## Set problem
Rewrite the records from the start through the line containing "click(x=305, y=67)", replacing "gray" with "blue" and keeping everything else the same. Leave out the pictures.
-------- Provided data
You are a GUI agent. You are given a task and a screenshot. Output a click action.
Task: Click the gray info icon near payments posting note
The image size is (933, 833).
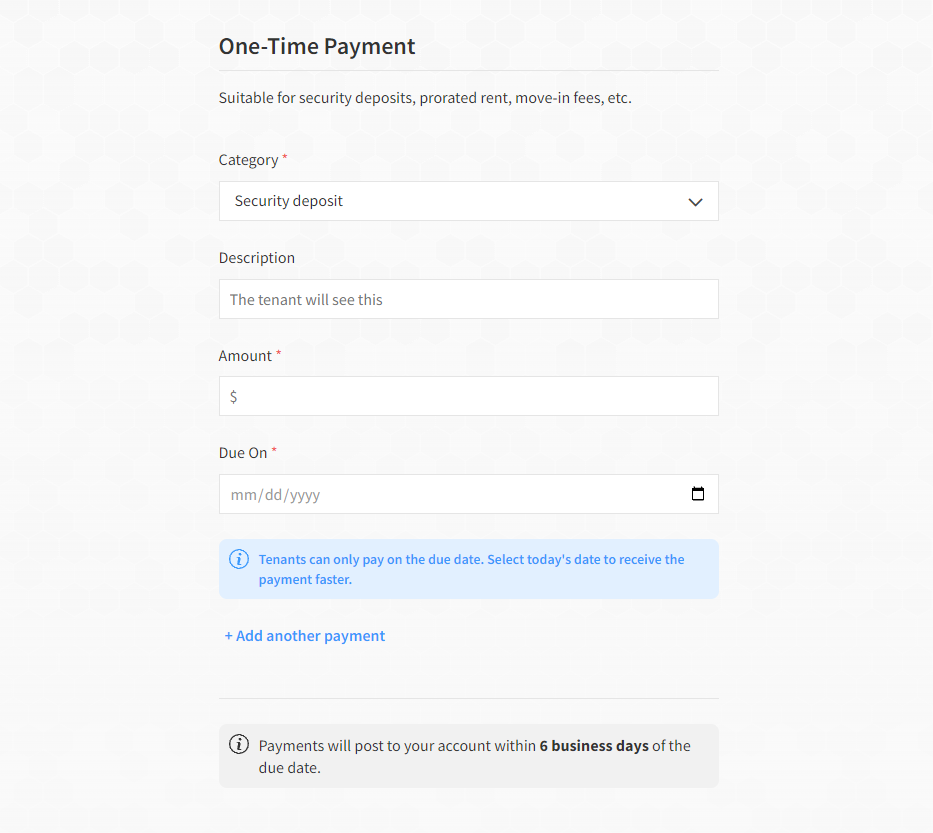(x=239, y=744)
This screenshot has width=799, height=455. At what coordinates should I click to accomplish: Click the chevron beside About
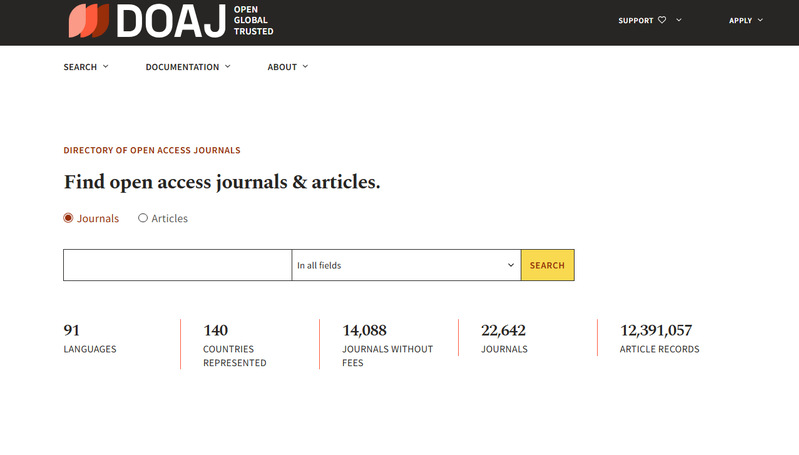click(x=305, y=67)
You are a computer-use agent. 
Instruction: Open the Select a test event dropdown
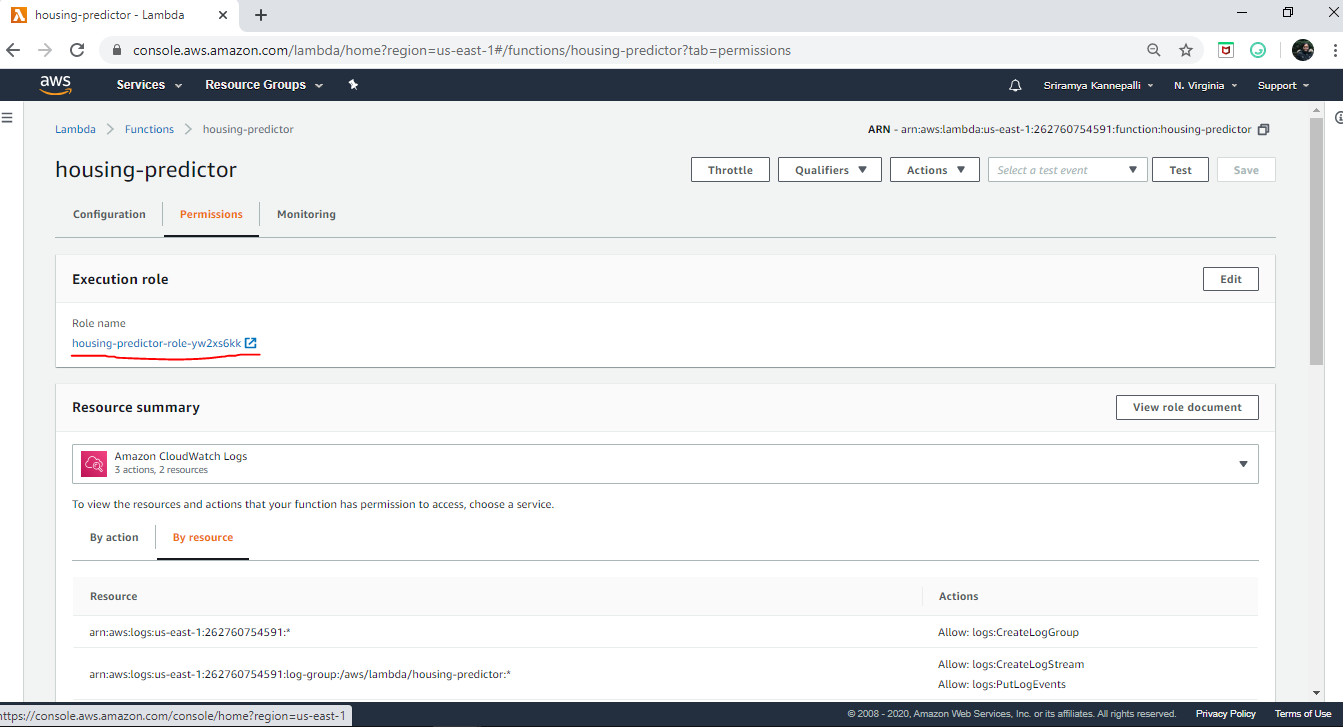point(1066,169)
----------------
## Right answer
You are a GUI agent. You are given a task and a screenshot. Output a click action.
Task: Click the blue info icon near payments posting note
The image size is (933, 833).
(x=239, y=744)
This screenshot has width=799, height=455. At what coordinates should I click to accomplish: Click the chevron beside About
click(x=305, y=67)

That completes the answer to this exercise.